The question that Chopra and Lineweaver posed was, does this filter exist before or after the point where intelligent life develops? They have posited what they call a "Gaian Filter" or Bottleneck, which is based on the fact that the emergence of life on a young, rocky planet requires more than just adequate warmth and liquid water. It also requires, among other things, a certain degree of stability – stability that the life itself helps to establish.
Basically, what the astrobiologists are arguing is that life isn't just a passenger on the planet it inhabits, but that it interacts with its environment and alters it. On Earth, the early environment was extremely hostile to more advanced forms, but as simple organisms developed, they stabilized the environment by doing things like changing the carbon dioxide in the environment into oxygen while removing the methane. Eventually, Earth's biosphere created a dynamic system that regulates the environment and keeps it capable of sustaining life despite asteroids, super volcanoes, and major shifts in climate. This is particularly true in terms of greenhouse gases.

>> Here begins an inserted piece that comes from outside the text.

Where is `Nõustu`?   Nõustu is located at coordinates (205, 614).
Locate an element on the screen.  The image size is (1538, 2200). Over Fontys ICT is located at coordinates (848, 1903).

"Most early planetary environments are unstable," says Chopra. "To produce a habitable planet, life forms need to regulate greenhouse gases such as water and carbon dioxide to keep surface temperatures stable."

Chopra and Lineweaver point out that four billion years ago Venus, Earth, and Mars were very similar, yet today Venus is a hellhole of intense pressure, temperatures high enough to melt lead, and sulfuric acid rains, while Mars is a desiccated ball of sand with scarcely any atmosphere that is constantly bombarded with hard radiation. Something in their early history caused them to diverge, with the pair saying that one possibility is that life evolved on Earth fast enough to overcome sudden shifts in the environment and kept the planet habitable. On Venus and Mars, life didn't get a chance to take hold and was wiped out.
"One intriguing prediction of the Gaian Bottleneck model is that the vast majority of fossils in the universe will be from extinct microbial life, not from multicellular species such as dinosaurs or humanoids that take billions of years to evolve," says Lineweaver.
A particularly interesting point about the hypothesis is that it gives Earthlings a real stake in seeking traces of extinct life on Mars. The scientists argue that if fossil microbes are found on the Red Planet, it means that the Great Filter that sieves out life is probably behind us and we have passed the greatest hurdles of our existence. However, if there are no microbes there, it means that the filter may be ahead of us and we have an uncertain future to navigate.